Elle aime également beaucoup les arts et pratique elle-même la peinture, beaucoup de compositions florales. Ses descendants ont d’ailleurs légué leur collection de 69 pastels à la ville d’Evian. 

Oeuvre d'Anna de Noailles
Elle a donc côtoyé beaucoup d’artistes, et certains d’entre eux ont réalisé des portraits d’elle.

Portrait d'Ignacio Zuloaga
Anna de Noailles par Philip Alexius de Laszlo

Portrait de Forain
Anna de Noailles par Burin, 1924
Buste en marbre de Rodin
Portrait fait par Jean Cocteau au décès d'Anna de Nuailles
Dessin de Ferdinand Bac


















En 1904, elle est l’une des fondatrices de la fameuse récompense qui se nommera plus tard le « Prix Fémina », en réaction à la misogynie de ses contemporains lors de l’attribution de prix littéraires.Son talent littéraire lui vaut ensuite d’entrer à l’Académie royale de langue et de littérature française de Belgique (1921), et elle devient la première femme Commandeur de la Légion d’honneur (1931).

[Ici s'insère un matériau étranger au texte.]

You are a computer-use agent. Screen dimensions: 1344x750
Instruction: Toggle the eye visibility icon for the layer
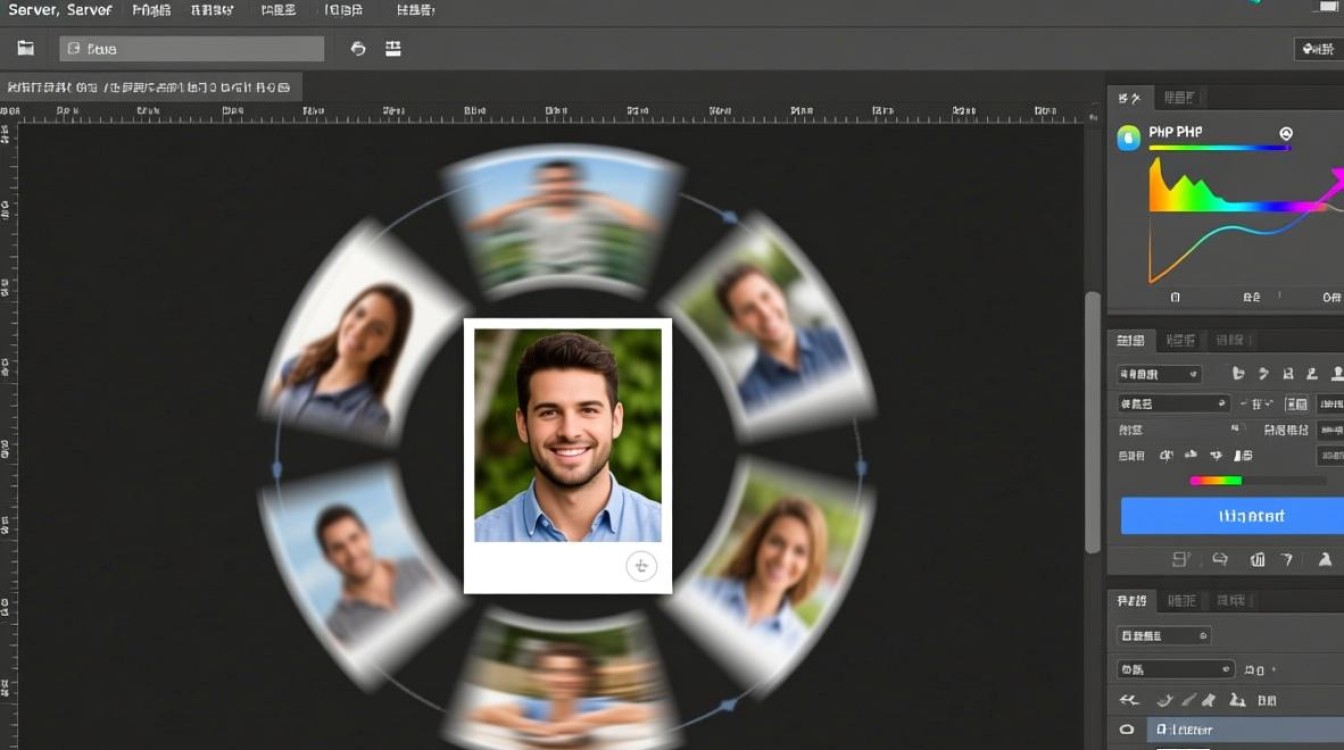[x=1127, y=730]
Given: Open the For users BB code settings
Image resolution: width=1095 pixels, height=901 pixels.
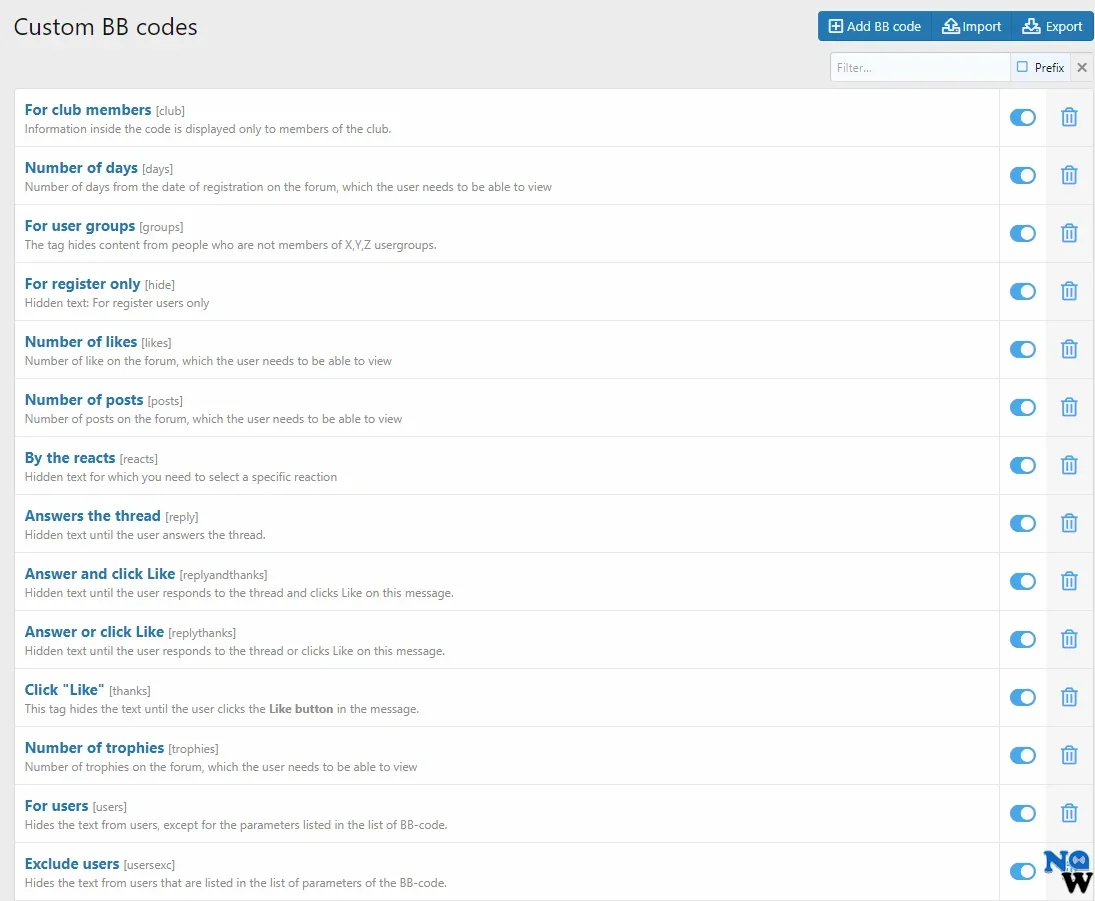Looking at the screenshot, I should [56, 805].
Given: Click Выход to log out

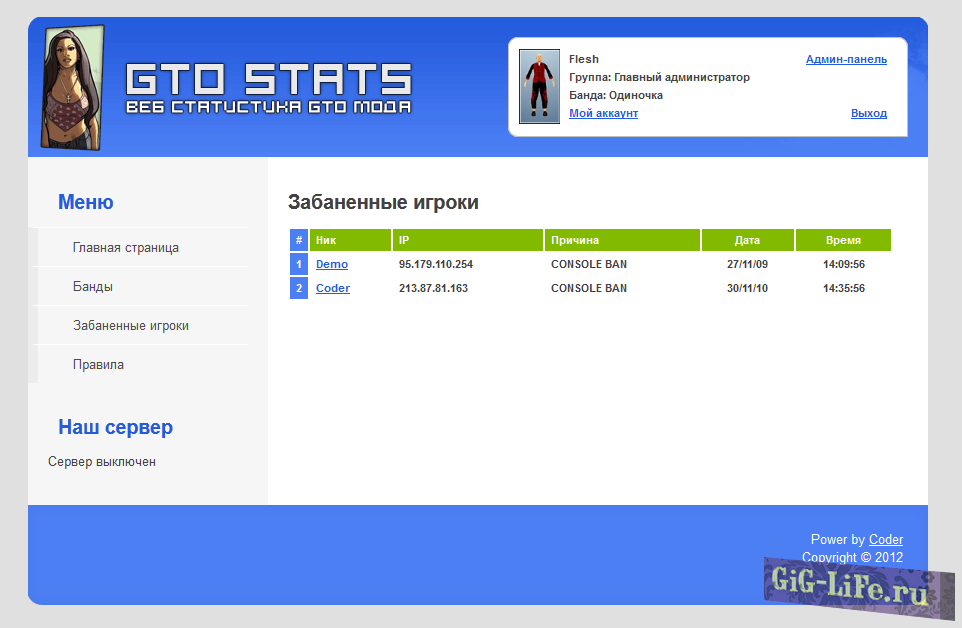Looking at the screenshot, I should 868,113.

En 1932, elle publie une autobiographie : « Le livre de ma vie ». Anna de Noailles s’éteint en 1933, à l’âge de 57 ans. Plus de 10.000 personnes assisteront à ses obsèques. Elle sera inhumée au cimetière du Père Lachaise à Paris, mais son cœur, lui, se trouve à Publier, près des rives du bleu Léman. Sur une stèle sont gravés ces mots : « C’est là que dort mon cœur, vaste témoin du monde.»